## [Consigne 1]
Présentez sous forme de tableau Markdown les lignes du jeu de données, du début jusqu'à la ligne contenant « click(x=646, y=241) », celle-ci incluse, en omettant les lignes vides. Les deux colonnes s'intitulent « Numéro » et « Contenu de la ligne ».

## [Extrait]
********************
Lorsque ce fut fait, le golem se mit à quatre pattes, comme une bête, et arracha de pleines poignées de terre pour en noyer sa bouche et faire passer le goût de cendres terribles de ce qu’il venait d’avaler.
De la terre. Encore et encore.
L’agolem le regardait toujours, de ses yeux maintenant vides, comme ceux de l’oiseau mécanique mort et enfoncé dans le sol. Elle tenait debout par son simple équilibre.
Lorsque le vent se leva, elle tomba sur le sol comme une feuille emportée.
Pue-la-Viande ne s’en rendit même pas compte.
********************
[Lignes du jeu de données]

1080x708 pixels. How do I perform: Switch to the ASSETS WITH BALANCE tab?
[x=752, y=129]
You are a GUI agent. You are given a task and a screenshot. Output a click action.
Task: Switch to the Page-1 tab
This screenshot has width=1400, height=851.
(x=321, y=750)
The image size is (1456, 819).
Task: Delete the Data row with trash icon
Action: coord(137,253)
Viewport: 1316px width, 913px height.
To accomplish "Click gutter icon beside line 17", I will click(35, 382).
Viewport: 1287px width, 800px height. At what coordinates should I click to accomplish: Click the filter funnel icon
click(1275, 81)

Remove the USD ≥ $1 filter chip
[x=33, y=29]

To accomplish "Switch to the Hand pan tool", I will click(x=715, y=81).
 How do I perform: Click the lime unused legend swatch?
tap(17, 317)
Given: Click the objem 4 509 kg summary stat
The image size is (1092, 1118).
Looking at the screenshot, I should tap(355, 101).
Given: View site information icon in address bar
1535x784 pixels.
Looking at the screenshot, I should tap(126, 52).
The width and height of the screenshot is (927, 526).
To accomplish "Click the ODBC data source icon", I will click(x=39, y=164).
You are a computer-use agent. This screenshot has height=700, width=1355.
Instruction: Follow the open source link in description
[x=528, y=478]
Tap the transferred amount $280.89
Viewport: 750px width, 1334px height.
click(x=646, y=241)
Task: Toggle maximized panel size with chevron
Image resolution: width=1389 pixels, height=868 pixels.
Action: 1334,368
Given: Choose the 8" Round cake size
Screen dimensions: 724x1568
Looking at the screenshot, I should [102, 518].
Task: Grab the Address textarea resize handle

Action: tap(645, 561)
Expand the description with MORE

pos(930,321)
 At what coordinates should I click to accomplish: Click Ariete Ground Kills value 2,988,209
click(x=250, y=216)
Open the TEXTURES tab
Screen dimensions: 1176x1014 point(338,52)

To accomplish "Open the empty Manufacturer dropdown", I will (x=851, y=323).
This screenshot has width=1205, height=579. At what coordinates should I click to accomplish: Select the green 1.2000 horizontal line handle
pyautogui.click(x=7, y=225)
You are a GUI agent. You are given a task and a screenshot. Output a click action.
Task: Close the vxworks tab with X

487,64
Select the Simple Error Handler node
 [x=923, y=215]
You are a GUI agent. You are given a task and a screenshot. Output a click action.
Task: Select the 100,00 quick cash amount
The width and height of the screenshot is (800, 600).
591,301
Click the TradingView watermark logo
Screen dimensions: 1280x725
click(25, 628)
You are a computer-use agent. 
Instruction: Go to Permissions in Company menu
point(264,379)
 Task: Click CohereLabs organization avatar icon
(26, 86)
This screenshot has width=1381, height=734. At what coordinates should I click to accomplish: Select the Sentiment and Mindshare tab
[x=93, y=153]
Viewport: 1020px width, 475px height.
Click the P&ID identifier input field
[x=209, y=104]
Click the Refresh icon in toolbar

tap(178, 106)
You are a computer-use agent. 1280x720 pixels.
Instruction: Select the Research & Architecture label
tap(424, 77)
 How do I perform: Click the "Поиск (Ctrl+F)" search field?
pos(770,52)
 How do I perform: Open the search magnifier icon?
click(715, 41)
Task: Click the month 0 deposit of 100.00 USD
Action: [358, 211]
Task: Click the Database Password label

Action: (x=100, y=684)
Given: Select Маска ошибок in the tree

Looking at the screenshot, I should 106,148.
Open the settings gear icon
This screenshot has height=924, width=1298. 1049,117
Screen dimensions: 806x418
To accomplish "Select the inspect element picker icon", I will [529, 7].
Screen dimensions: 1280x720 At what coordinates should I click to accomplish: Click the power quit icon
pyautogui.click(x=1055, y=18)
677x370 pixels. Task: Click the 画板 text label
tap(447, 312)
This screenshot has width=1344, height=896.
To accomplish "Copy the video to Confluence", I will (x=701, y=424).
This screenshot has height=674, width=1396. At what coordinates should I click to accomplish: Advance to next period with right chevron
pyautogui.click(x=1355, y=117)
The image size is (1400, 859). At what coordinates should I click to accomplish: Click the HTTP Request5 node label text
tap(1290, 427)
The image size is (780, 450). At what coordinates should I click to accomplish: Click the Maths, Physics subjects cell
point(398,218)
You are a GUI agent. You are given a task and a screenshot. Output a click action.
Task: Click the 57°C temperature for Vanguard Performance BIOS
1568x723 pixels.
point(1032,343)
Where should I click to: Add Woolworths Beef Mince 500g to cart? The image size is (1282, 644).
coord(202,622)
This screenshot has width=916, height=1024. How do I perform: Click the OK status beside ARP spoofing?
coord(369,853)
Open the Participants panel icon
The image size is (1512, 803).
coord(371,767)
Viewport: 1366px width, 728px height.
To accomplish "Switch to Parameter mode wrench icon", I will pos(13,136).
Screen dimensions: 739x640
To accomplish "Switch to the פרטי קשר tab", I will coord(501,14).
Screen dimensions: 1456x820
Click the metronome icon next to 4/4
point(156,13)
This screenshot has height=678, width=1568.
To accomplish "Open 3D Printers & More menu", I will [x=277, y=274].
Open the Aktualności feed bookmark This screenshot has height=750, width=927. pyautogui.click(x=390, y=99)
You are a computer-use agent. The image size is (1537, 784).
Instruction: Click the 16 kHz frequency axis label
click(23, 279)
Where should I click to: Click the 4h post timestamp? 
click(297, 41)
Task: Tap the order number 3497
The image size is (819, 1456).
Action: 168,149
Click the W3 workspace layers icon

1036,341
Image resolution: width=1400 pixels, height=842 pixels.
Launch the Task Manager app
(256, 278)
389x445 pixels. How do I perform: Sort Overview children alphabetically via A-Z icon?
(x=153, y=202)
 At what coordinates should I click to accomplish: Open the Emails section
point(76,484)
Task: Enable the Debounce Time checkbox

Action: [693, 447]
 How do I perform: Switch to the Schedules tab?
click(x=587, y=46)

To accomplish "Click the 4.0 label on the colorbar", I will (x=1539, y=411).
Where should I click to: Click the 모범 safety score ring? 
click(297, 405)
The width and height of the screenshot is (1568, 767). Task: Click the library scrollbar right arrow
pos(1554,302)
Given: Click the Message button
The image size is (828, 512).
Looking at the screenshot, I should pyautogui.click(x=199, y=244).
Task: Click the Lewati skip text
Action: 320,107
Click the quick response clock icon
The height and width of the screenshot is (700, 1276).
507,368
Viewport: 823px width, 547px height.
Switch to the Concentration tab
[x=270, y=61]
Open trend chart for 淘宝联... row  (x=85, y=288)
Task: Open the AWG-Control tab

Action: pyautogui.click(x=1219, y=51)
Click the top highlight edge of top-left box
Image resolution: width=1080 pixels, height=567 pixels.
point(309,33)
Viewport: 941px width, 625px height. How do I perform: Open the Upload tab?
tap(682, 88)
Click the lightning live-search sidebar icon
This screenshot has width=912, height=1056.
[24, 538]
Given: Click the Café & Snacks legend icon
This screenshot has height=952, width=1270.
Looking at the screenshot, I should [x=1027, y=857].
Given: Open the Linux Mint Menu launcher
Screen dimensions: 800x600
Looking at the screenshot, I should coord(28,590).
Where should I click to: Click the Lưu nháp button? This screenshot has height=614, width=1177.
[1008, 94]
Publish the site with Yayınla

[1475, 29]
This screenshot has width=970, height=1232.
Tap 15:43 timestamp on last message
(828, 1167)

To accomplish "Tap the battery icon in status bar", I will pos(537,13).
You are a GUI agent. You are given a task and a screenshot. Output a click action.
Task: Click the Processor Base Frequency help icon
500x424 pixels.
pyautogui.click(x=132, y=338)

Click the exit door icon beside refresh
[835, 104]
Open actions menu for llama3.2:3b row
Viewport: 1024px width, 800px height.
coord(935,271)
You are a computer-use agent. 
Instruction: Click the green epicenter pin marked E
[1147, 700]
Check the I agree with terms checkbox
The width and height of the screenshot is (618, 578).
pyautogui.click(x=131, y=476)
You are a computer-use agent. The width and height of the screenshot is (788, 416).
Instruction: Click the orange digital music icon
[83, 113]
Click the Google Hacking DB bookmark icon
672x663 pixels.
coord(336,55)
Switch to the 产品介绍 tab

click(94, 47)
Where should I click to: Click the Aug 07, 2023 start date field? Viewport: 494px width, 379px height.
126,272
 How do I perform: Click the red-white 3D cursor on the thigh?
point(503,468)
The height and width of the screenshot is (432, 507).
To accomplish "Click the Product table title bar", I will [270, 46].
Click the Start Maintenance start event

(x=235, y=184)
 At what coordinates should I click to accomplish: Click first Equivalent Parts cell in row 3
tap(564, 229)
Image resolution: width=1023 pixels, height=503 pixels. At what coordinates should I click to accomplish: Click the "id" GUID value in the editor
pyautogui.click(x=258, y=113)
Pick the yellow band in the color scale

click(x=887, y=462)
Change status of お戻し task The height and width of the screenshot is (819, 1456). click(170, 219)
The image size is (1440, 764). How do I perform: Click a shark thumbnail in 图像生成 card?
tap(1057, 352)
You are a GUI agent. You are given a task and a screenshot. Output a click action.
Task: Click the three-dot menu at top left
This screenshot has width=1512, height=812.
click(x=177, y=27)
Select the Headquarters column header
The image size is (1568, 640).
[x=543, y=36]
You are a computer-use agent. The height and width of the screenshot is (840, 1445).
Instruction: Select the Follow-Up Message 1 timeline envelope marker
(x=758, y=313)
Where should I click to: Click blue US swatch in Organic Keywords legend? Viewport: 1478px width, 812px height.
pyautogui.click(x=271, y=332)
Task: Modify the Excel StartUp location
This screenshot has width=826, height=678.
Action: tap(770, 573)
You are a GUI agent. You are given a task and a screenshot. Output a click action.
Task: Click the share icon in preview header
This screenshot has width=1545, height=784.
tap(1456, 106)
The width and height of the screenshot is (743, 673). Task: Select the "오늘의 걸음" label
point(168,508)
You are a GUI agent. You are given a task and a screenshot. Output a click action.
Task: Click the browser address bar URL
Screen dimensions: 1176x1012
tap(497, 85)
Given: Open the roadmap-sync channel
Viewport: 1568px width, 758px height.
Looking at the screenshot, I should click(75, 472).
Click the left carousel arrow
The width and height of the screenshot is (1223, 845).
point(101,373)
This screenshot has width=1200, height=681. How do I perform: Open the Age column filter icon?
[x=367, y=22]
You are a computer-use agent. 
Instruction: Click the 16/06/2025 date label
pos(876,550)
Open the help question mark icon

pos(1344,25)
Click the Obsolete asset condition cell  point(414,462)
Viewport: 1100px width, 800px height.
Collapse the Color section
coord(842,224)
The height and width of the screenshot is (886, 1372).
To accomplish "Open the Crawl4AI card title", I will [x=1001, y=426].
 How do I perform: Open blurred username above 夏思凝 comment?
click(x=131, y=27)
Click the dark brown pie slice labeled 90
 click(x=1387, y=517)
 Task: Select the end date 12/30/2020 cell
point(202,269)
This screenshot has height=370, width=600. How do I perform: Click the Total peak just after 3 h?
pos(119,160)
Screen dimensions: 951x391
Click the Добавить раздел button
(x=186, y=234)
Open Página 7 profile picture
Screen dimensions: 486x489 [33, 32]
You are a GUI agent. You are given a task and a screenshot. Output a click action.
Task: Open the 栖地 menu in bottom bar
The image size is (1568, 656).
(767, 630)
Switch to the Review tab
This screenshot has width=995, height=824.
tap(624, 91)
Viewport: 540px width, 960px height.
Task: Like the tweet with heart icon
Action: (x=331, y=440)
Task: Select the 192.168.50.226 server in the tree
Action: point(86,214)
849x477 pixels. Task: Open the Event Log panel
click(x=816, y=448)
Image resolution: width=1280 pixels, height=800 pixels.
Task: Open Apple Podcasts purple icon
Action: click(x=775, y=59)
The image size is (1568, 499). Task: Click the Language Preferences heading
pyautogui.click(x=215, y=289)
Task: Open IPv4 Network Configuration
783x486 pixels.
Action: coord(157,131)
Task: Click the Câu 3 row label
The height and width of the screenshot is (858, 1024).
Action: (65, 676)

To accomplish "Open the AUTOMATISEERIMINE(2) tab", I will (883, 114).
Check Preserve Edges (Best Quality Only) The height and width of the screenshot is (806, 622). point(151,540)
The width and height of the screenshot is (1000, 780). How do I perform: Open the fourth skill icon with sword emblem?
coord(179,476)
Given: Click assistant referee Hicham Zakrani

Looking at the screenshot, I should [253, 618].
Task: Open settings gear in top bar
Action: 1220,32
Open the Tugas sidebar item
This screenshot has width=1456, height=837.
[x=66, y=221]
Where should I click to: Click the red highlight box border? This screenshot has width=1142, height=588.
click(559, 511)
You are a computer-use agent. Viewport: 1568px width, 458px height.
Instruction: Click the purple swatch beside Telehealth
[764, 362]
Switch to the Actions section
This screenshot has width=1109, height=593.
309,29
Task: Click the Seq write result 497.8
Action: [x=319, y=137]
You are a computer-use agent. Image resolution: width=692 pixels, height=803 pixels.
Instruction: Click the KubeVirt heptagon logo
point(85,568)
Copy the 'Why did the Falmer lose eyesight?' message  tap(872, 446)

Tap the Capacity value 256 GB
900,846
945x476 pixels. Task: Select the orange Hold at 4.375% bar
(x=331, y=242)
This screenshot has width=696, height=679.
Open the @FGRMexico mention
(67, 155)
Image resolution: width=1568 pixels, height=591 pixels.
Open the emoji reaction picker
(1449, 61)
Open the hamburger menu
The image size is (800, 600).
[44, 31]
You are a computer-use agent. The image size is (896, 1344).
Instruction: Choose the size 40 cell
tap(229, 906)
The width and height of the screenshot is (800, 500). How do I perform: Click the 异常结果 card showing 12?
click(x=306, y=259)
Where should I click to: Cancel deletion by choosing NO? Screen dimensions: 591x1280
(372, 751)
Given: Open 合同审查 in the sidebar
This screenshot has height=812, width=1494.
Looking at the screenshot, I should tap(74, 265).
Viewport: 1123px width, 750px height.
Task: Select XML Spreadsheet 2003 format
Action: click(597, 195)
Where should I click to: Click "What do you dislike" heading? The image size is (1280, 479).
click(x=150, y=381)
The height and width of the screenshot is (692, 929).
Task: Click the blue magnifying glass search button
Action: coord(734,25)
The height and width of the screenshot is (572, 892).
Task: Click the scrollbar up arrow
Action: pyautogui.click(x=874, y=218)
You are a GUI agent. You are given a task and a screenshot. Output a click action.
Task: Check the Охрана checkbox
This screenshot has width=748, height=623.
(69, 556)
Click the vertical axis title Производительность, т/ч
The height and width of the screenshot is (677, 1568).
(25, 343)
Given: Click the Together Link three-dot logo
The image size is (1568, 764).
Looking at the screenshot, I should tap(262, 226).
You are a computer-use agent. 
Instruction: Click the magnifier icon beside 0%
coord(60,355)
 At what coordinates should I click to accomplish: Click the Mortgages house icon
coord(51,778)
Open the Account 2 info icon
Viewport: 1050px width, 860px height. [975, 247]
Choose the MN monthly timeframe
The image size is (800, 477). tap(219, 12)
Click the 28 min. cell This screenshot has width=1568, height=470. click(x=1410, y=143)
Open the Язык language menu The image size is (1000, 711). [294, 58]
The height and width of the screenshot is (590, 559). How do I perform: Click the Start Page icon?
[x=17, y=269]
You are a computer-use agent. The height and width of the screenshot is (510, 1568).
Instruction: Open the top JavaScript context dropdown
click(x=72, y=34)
********************
## [Consigne 2]
Recopiez à l'identique le passage de l'extrait compris entre « L’agolem le regardait » et « une feuille emportée. », bornes incluses.

## [Résultat attendu 1]
| Numéro | Contenu de la ligne |
|---|---|
| 1 | 1080x708 pixels. How do I perform: Switch to the ASSETS WITH BALANCE tab? |
| 2 | [x=752, y=129] |
| 3 | You are a GUI agent. You are given a task and a screenshot. Output a click action. |
| 4 | Task: Switch to the Page-1 tab |
| 5 | This screenshot has width=1400, height=851. |
| 6 | (x=321, y=750) |
| 7 | The image size is (1456, 819). |
| 8 | Task: Delete the Data row with trash icon |
| 9 | Action: coord(137,253) |
| 10 | Viewport: 1316px width, 913px height. |
| 11 | To accomplish "Click gutter icon beside line 17", I will click(35, 382). |
| 12 | Viewport: 1287px width, 800px height. At what coordinates should I click to accomplish: Click the filter funnel icon |
| 13 | click(1275, 81) |
| 14 | Remove the USD ≥ $1 filter chip |
| 15 | [x=33, y=29] |
| 16 | To accomplish "Switch to the Hand pan tool", I will click(x=715, y=81). |
| 17 |  How do I perform: Click the lime unused legend swatch? |
| 18 | tap(17, 317) |
| 19 | Given: Click the objem 4 509 kg summary stat |
| 20 | The image size is (1092, 1118). |
| 21 | Looking at the screenshot, I should tap(355, 101). |
| 22 | Given: View site information icon in address bar |
| 23 | 1535x784 pixels. |
| 24 | Looking at the screenshot, I should tap(126, 52). |
| 25 | The width and height of the screenshot is (927, 526). |
| 26 | To accomplish "Click the ODBC data source icon", I will click(x=39, y=164). |
| 27 | You are a computer-use agent. This screenshot has height=700, width=1355. |
| 28 | Instruction: Follow the open source link in description |
| 29 | [x=528, y=478] |
| 30 | Tap the transferred amount $280.89 |
| 31 | Viewport: 750px width, 1334px height. |
| 32 | click(x=646, y=241) |

## [Résultat attendu 2]
L’agolem le regardait toujours, de ses yeux maintenant vides, comme ceux de l’oiseau mécanique mort et enfoncé dans le sol. Elle tenait debout par son simple équilibre.
Lorsque le vent se leva, elle tomba sur le sol comme une feuille emportée.